◆ **Exercise description**: Check each line of the data for the string "agent". Report how many have it, and give nothing else.

◆ **Collected data**:

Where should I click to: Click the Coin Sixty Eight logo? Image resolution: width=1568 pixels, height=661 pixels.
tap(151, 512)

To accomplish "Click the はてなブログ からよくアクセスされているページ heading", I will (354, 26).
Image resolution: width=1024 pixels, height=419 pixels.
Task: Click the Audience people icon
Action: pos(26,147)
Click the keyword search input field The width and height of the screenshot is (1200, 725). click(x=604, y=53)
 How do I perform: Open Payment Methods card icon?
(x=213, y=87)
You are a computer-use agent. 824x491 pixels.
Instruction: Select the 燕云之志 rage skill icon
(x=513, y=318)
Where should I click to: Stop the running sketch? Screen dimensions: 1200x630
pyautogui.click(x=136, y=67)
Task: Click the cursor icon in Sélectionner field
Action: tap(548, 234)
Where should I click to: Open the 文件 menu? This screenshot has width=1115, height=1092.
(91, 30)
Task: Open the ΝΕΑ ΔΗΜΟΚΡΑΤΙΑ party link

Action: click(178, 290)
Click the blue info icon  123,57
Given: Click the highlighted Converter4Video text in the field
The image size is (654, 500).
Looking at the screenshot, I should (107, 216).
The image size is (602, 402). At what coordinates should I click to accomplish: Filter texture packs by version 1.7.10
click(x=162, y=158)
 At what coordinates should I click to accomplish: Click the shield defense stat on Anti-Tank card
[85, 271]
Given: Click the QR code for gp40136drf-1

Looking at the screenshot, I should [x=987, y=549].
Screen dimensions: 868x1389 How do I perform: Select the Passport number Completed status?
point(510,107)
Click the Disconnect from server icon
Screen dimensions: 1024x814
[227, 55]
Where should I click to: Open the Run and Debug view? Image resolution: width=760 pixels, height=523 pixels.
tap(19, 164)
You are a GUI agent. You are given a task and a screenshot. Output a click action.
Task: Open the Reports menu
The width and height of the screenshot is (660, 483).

◆ **Solution**: 2